## Problem:
Only the lines from the one containing "Image resolution: width=847" through the final line below belong in the output, copied exactly and without pictures.

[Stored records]
****************

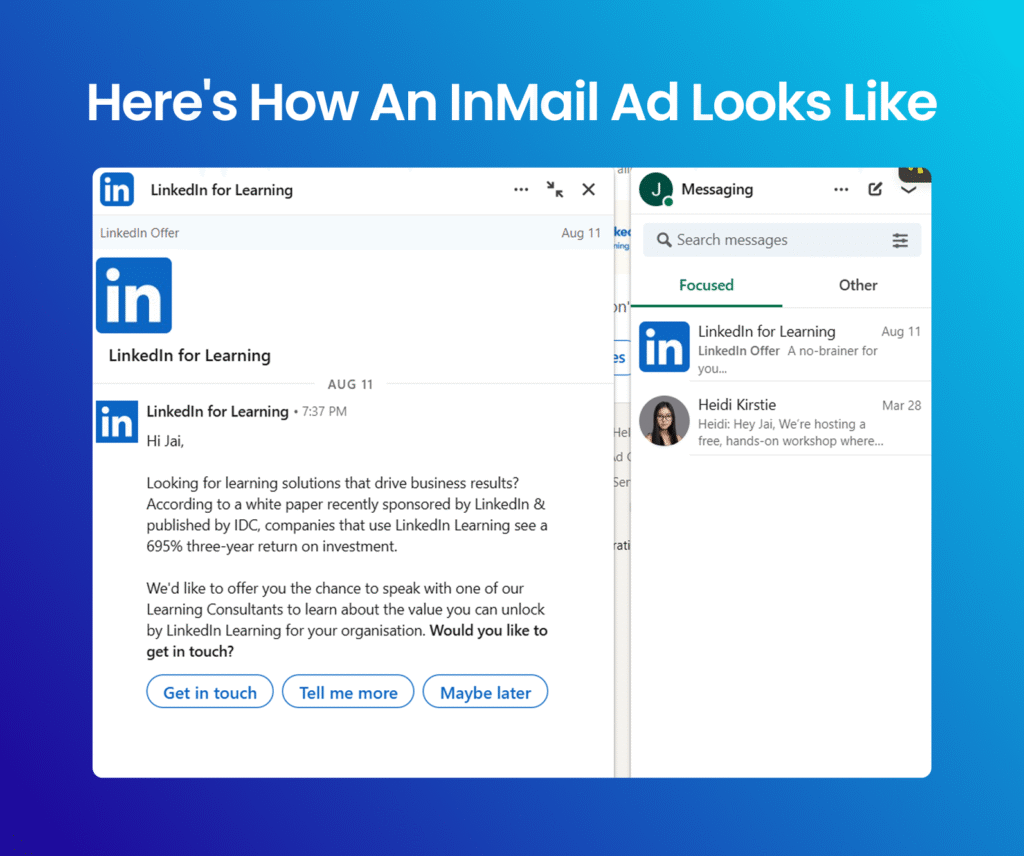
Task: Collapse the Messaging panel with the chevron
Action: pos(908,190)
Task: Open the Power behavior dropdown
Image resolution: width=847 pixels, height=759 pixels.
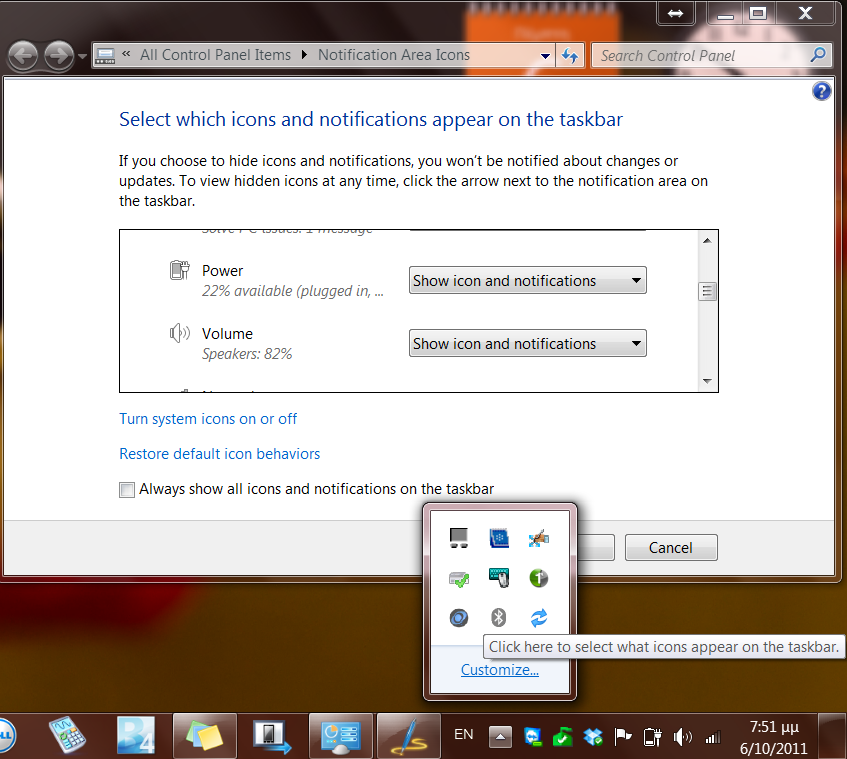Action: click(527, 280)
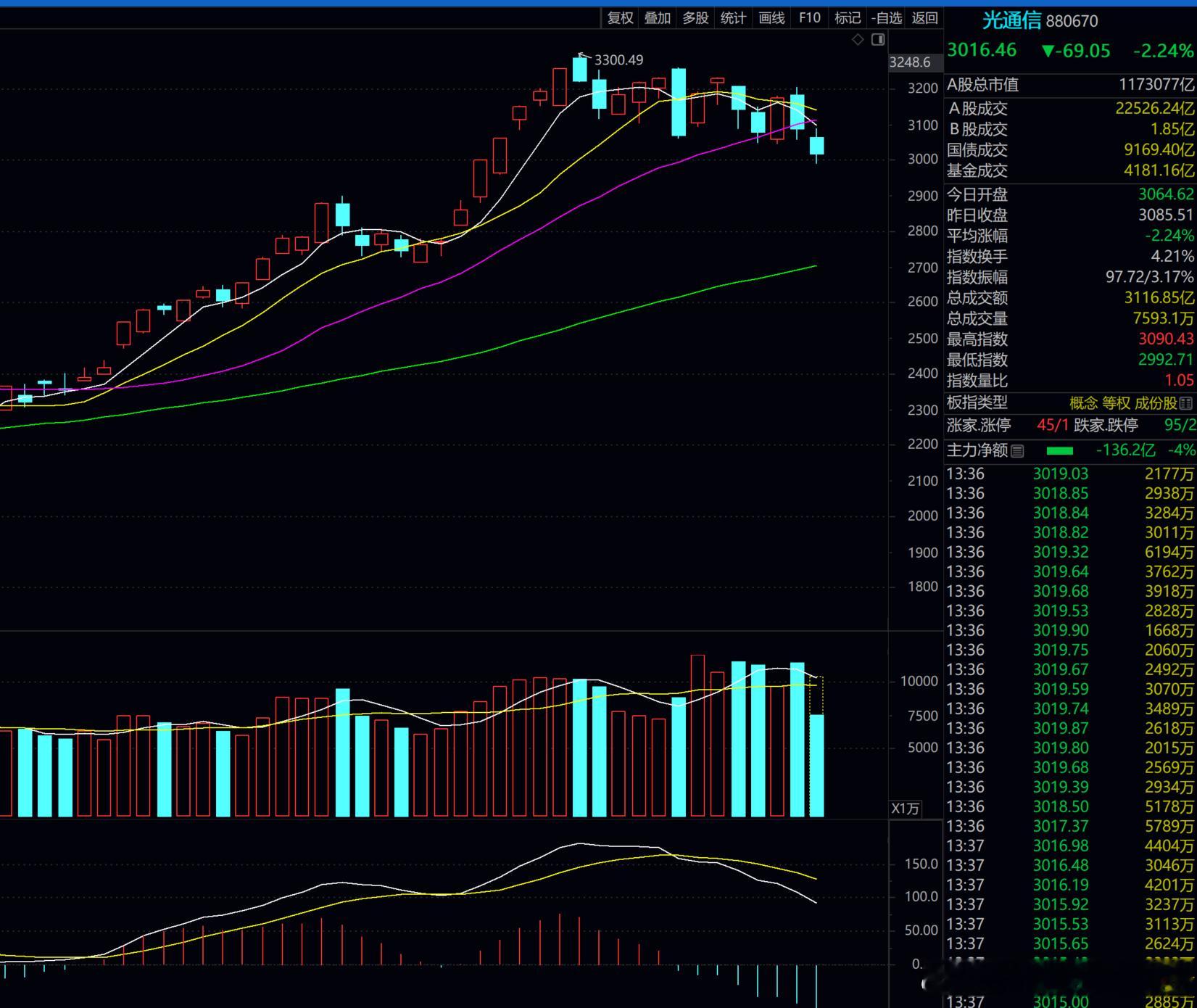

****************

## Solved exercise:
Image resolution: width=847 pixels, height=759 pixels.
Action: click(527, 280)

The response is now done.